Because of that... I would Firstly like to applaud this community for their determination, will, and desire to move forward in the troubles they have endured, hurt they have sustained, and heartbreak they have grown to accept. A support group and community such as this has surely touched the lives of many in their dire time of need and I'm sure I'm not alone when I say thank you for the continued help.

 

I decided to register on this forum b/c not any one story is the same. I would like to get some advice on perhaps what went wrong, why, and where to go from here in my own situation.

 

Me and my ex are 23 and 19 (3.5 years difference). We were together for 1yr and 3 months in a long distance relationship. I know its not the longest and hell it isn't even my longest (that being ~4 yrs) but I have never felt a connection with anyone like the one we shared. From the moment I met her I felt that she was the girl I've been looking for and she truly fit the mold of everything I ever wanted.

 

We ended up breaking up on Jan 10th. She told me earlier that day. "I just need a day to myself, don't worry babe. I'll talk to you tomorrow." So I trusted her for it happen just like that. I went out that night with some friends and I tried texting her a couple times just to see how her day/night was going. She never replied. I knew she was going to hang out with her friends back home (away from college) but I was ok with that aside from one thing. There was one of her friends that I didnt trust b/c of who and what he has done in his past, but he was her friend and they were that way for 5 years so I couldn't keep her from him and had to just try and bite the bullet. According to her they never had any intimate relations despite numerous opportunities so I trusted her but never trusted him.

*Work required*: In the forum post, how long did the writer's long-distance relationship last?

*Items*:
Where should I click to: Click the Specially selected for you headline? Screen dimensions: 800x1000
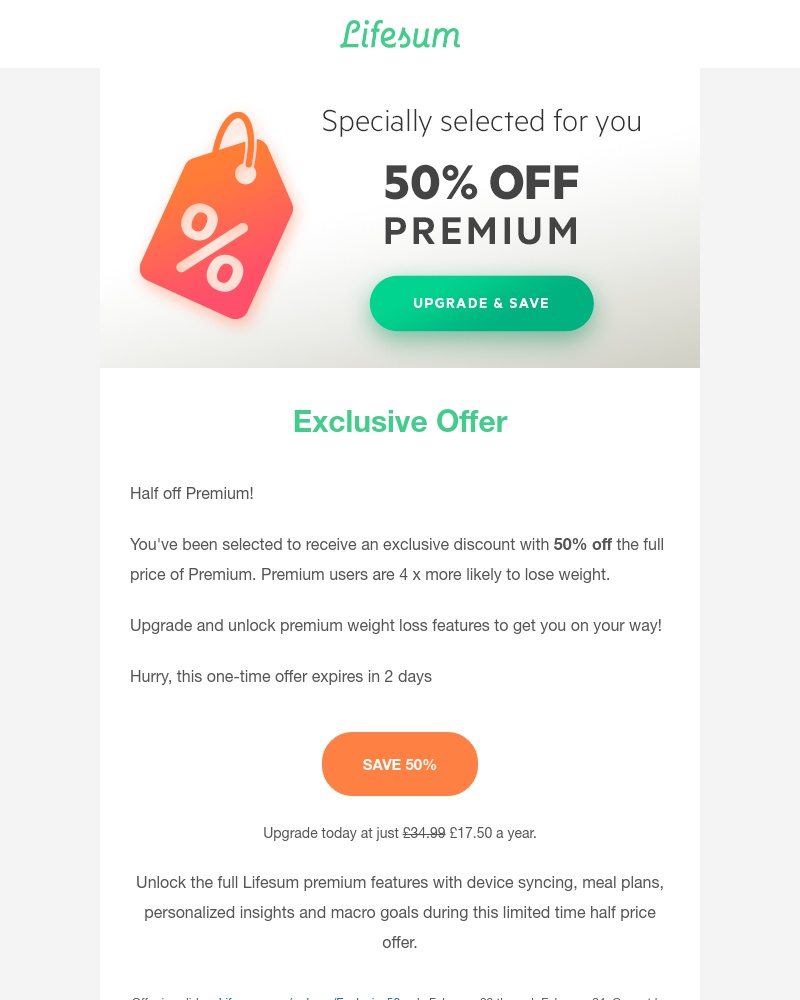481,120
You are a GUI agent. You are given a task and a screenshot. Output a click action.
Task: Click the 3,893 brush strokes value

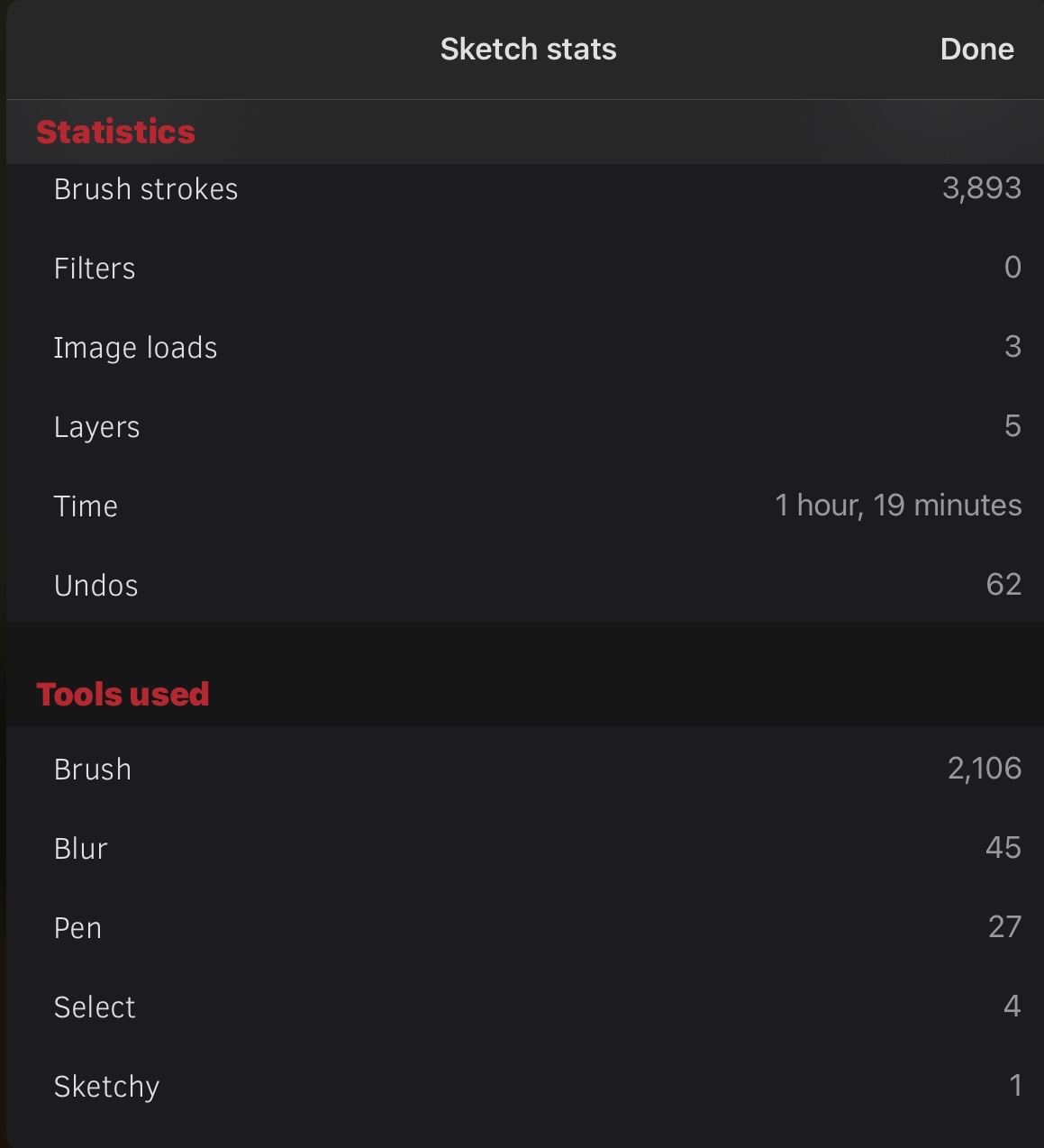click(981, 188)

*Correct answer*: One year and three months.